Another shove and he collapsed on the floor, but he pushed himself up again to attack. She blocked all his moves, easily. Did he really think he could win like this?
He smirked up at her and said, "I know how to beat you."
He swung one filthy hand at her head. She dodged away and he grabbed at one of her hands. He stepped back before she could react, head held high.
He held up one of her gloves like a prize. "Try to beat me now."
"I can beat you with one hand."
His movements were getting slower. He was tiring himself out. It was easy to fend off his first attempt at grabbing her, and his second. The difficulty was avoiding skin contact. That, and tempering her strength so she didn't accidentally kill him. It would be too easy, but then people would look at her like they'd looked at Westroians for centuries, like she was a violent animal that should be put down. He wasn't worth that.
He still laughed, though it was interrupted by big gulping breaths. Already he was winded. She only had to wait him out.
"I've found your biggest weakness," he said. "Everyone has one. You have so many."
She didn't reply, only pushed him back again.
"When I beat you I'll t
ell everyone that you did those murders," he said. "They'll be happy to believe me."
"Too many people have seen and heard you now to believe that."
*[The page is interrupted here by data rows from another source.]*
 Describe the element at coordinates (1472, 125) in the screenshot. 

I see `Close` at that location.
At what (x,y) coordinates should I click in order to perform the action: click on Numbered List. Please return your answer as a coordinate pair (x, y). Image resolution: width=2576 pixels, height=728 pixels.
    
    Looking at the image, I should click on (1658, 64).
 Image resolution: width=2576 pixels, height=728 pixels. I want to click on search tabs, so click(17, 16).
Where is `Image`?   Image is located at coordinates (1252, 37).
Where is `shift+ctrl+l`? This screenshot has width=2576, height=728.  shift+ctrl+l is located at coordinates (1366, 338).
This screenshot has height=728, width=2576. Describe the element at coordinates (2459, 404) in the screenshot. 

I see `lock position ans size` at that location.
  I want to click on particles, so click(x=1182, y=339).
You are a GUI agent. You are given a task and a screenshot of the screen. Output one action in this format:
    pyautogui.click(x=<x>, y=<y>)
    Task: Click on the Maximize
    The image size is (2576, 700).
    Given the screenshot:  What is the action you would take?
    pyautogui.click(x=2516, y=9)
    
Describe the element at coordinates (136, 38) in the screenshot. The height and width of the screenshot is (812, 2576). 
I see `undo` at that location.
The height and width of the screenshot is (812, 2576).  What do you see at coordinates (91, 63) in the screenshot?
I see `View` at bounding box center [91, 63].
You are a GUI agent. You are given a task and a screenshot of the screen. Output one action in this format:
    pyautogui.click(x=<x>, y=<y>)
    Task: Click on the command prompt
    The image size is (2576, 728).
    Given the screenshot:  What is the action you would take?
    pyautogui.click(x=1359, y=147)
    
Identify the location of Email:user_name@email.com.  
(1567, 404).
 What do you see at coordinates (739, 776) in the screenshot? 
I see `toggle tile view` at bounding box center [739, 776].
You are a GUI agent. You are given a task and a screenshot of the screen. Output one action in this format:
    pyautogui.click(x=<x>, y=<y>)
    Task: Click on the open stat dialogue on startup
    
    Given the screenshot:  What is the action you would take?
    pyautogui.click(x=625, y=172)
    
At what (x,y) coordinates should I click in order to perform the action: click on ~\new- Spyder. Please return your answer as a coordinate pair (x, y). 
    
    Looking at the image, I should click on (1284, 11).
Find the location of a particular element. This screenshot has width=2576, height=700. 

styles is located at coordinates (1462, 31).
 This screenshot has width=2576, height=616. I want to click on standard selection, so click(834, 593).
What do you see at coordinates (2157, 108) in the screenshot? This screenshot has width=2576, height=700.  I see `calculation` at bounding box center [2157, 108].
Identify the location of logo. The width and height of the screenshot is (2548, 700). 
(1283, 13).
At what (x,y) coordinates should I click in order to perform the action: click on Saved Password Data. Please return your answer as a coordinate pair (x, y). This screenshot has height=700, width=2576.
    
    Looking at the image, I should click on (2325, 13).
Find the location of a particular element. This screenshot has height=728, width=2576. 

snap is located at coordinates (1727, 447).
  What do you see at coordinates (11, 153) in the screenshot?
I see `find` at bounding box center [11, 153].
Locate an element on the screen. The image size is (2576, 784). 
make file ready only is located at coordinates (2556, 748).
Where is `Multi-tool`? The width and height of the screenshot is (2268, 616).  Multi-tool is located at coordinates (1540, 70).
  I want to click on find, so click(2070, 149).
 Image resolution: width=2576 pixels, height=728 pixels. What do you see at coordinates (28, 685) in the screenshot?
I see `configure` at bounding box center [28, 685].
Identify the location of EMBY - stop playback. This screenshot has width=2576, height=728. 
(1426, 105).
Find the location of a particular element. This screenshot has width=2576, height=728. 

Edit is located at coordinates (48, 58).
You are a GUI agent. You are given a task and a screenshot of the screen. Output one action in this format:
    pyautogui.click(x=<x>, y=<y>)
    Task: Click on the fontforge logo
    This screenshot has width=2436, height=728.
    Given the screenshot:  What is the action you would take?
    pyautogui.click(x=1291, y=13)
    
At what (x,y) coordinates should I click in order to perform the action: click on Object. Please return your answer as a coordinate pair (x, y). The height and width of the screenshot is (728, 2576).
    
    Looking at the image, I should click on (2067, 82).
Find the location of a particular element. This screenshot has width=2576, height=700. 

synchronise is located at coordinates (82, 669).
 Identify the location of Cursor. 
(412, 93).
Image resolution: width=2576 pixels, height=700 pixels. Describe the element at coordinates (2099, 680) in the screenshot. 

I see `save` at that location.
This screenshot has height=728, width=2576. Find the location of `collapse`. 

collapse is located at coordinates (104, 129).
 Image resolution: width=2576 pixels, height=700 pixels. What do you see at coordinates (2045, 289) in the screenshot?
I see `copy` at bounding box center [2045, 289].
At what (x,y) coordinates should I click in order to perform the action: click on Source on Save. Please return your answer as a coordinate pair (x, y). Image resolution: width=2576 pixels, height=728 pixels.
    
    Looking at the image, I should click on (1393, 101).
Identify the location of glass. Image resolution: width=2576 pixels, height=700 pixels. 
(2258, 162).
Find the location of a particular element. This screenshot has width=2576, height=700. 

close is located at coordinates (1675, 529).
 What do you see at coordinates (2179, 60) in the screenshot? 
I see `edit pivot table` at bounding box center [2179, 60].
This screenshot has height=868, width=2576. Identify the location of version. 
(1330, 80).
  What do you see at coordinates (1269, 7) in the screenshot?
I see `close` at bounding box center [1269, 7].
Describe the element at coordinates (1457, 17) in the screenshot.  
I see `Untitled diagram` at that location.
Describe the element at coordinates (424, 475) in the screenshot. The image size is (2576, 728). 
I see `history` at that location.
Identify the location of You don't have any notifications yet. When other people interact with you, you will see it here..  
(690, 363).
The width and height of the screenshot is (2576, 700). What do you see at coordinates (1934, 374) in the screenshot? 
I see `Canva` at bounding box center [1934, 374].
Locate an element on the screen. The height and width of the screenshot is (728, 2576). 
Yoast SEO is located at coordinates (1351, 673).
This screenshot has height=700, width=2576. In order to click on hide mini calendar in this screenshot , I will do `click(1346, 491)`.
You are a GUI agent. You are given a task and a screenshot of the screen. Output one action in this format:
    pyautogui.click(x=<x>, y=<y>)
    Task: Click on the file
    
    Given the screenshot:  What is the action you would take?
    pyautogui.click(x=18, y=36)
He snarled and tried again, and again, a constant annoying attack she kept fending off, until...
He must have grazed her skin because she could see it, all the rotten things inside him that he'd seen and done. His hands around Veronica Menken's throat and Richards coughing on the floor. The shock in Kennedy's eyes as he'd attacked. His hand dragging a piece of metal pipe in the dark as the Captain approached. And before that, his plans, his hallucinations, his screaming fights, the image of the white edges of the anomaly growing bigger and bigger as he faced the break in the time stream and put his hands inside.
Disorientation, her time sense faltering. When she'd pulled herself clear from the images in his memories he'd pushed past her and was moving for the elevators.
The red lights were lit up above their doors to show they would admit no passengers, but he banged at the panel and pleaded for them to let him in.
She stood up. Removed the other glove.
"It won't work," she said. "You cannot win this fight."
"You're so afraid," he said, "of seeing other people's pasts that you cut yourself off from human touch. You can't beat me. You only see the past but I've seen the future."
He clearly didn't realise he'd already lost.
"I believe you like card game metaphors," she said. "Let me inform you that you've played your best card in a losing hand."
He turned back to face her, expression smug. Moved toward her with that unearned confidence, body still shaking. "What are you going to do? Touch me?"
"I've already seen everything you have to show. I have nothing to fear from you."
JENNIFER ARRIVED AT the top level just in time to see Johnson run straight at Solaris. The momentum pushed them both over the edge of the low rail and only Solaris's quick fingers grabbing on to the grate at the edge of the floor stopped them from falling to their deaths.